Societies, if we are to take the Freudian line, prefer to subordinate chaotic urges in favour of dull order. Civilization implies stability. By the nineteenth century, human society was digesting a range of theories on ‘constants’, be it in such matters as gravity or the speed of light. This, argues Ian Hacking, was largely due to a desire to tame chance. Those who seem fit to violate this are deemed aberrant, disorderly and reprobate.
The charge of madness and lunacy is therefore an ideal accusation, the perfect riposte against collective responsibility. The scene is set by observations that paint Norway as sylvan idyll that was rudely disrupted by the killings inflicted by Anders Breivik. Jack Knox, columnist for the Canadian Times Colonist, spoke of how frightened he was that ‘the murders in Norway – sensible, peaceful affluent Norway’ took place in a country ‘so familiar, both in look and feel’ (Jul 26). Was mother nature playing tricks?
In the Breivik case, the man’s ideas and his deeds are convenient fused. He did these acts within a peaceful society (not Iraq, not Afghanistan), and must therefore be touching the fringes of the unstable. Closely allied to this is the suggestion that he is a fantasist, a delusionary who imagines plotting followers in cells awaiting the next crusading push. Such accusations make it tempting to dismiss Breivik’s acts as singular, solitary and irrelevant to a broader European debate on culture and tolerance.
The irrational sentiment is often misunderstood. It is not a valued commodity these days, even if, as Albert Camus recalls in his notebooks after the Second World War, it was the only thing that kept creativity alive. After all, rational beings created the gas chambers and camps running to the bellicose melodies of Richard Wagner. Breivik was, in a sense, placing a form of rationalism behind the gun.

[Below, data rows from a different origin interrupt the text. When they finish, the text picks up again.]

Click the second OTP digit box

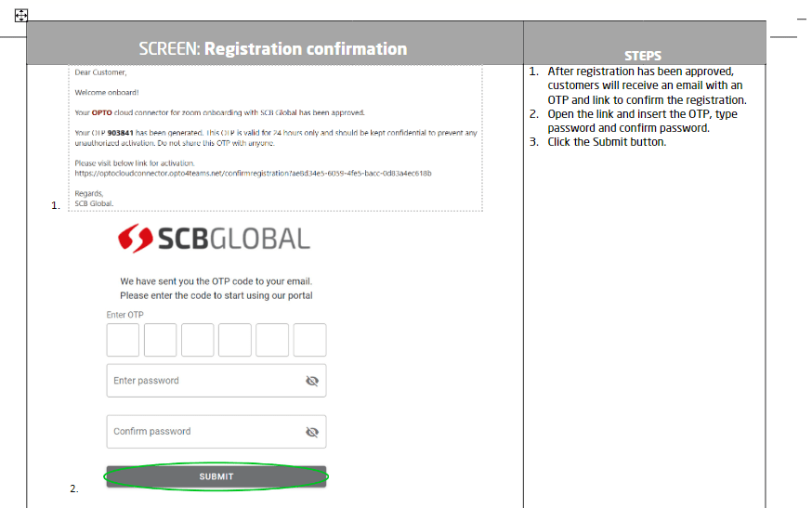[160, 340]
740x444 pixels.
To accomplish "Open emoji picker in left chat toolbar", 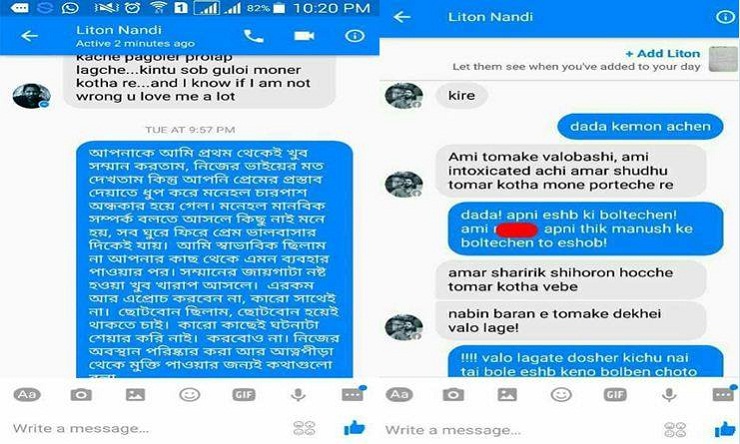I will (189, 394).
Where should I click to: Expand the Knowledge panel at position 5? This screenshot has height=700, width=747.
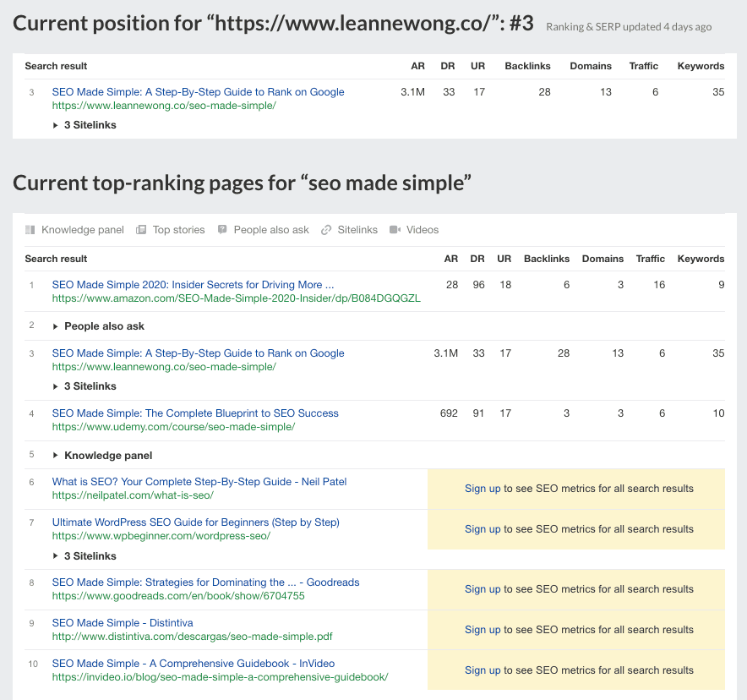[105, 454]
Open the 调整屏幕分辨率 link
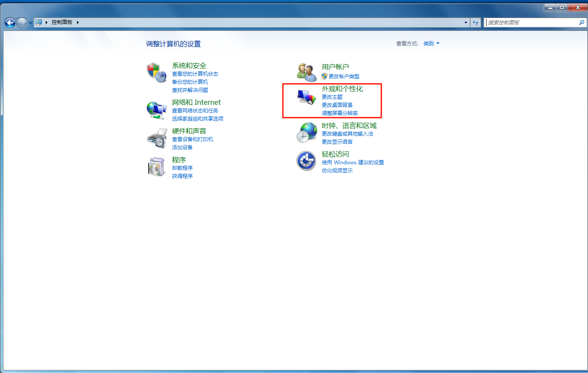 coord(340,113)
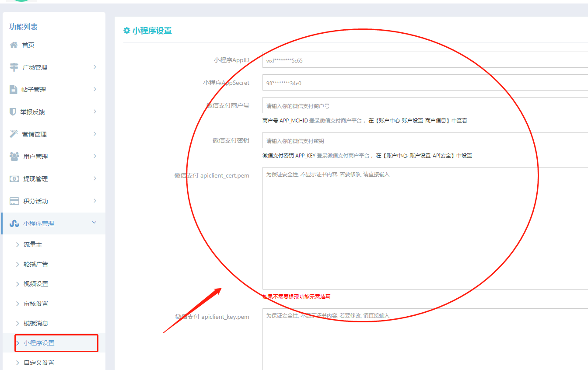The width and height of the screenshot is (588, 370).
Task: Click the magic wand icon for 营销管理
Action: [14, 134]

Tidy labels of medical resort prevent self-analysis and vital questioning. Breivik’s ramblings in his 1500 page manifesto have an interior coherence. Behind such terms as ‘cultural Marxism’ lie a traditional loathing that any advocate of minimalist government might feel. Government is the enemy, especially if it capitulates over its own ideals on such matters as free speech. (Breivik notes the Rushdie affair, and the cartoon incident.) In this, Breivik exhibits a close similarity with the reasoning of Oklahoma Bomber Timothy McVeigh, who killed 168 people with a fertiliser bomb in 1995. Prior to being officially sentenced to death, McVeigh cited the dissenting words of Justice Brandeis in Olmstead v The United States. ‘For good or for ill, [Government] teaches the whole people by its example.’
Breivik’s distaste for multiculturalism is itself a traditional view by a member of a conservative society. In addition to this, studies in recent years have also shown that the radical right is becoming a serious presence in Europe. But what, exactly, is this radicalism about?
The report by the Berlin-based Friedrich Ebert Foundation Intolerance, Prejudice and Discrimination: A European Report (2008) found a good strain of old-fashioned xenophobia amongst a sampling of 1,000 persons across Britain, the Netherlands, Poland, France, Hungary, Italy, Germany and Portugal. True, an average of seventy percent of Europeans were positive to immigration, but ‘about half of all European respondents said that there were too many immigrants in their country and that jobs should be given to non-immigrants first in times of crisis.’ Disturbingly, the report found that a third of those surveyed still hold the view that there is ‘a natural hierarchy of races’, with whites at the top of the food chain.
Behind Breivik’s observations of ‘Islamisization’ creeping across Europe lie a broadly felt suspicion of the deeds of the Prophet, whose Ottoman warriors were stemmed at the Battle of Lepanto in 1571 and the Battle of Vienna in 1683. Broadly, he claims to be a cultural conservative Christian in that he shares a belief ‘in Christianity as a cultural, social, identity, and moral platform.’ ‘At the age of 15 I chose to be baptised and confirmed in the Norwegian State Church.’ The Christian label applies, claims Breivik, even to conservative Europeans who are professed agnostics.
Such attitudes suggest that politically stable institutions, unless they are complemented by cultural tolerance, make uncomfortable bedfellows. The liberalism of such societies as Norway, Denmark and Sweden is hard to challenge, but nor is the presence of emergent populism that frowns on the increased mobility of citizens within the EU and failed attempts to integrate displaced peoples, many from Islamic countries. On the other side of the fence, Breivik’s desire to see a Muslim cleansing is not far removed from the claim of some Mullahs in Scandinavia who would wish Sharia law and a theocracy to be established within the environs of European society.
Breivik’s lawyer has attempted to lead the lunacy charge by a plea to the court of insanity. It is very much society’s escape clause. Breivik gets off murder and gets into a ward to be medicated for the rest of his life; European society is left off the hook – after all, to take this line of reasoning to its logical conclusion, only one man did it.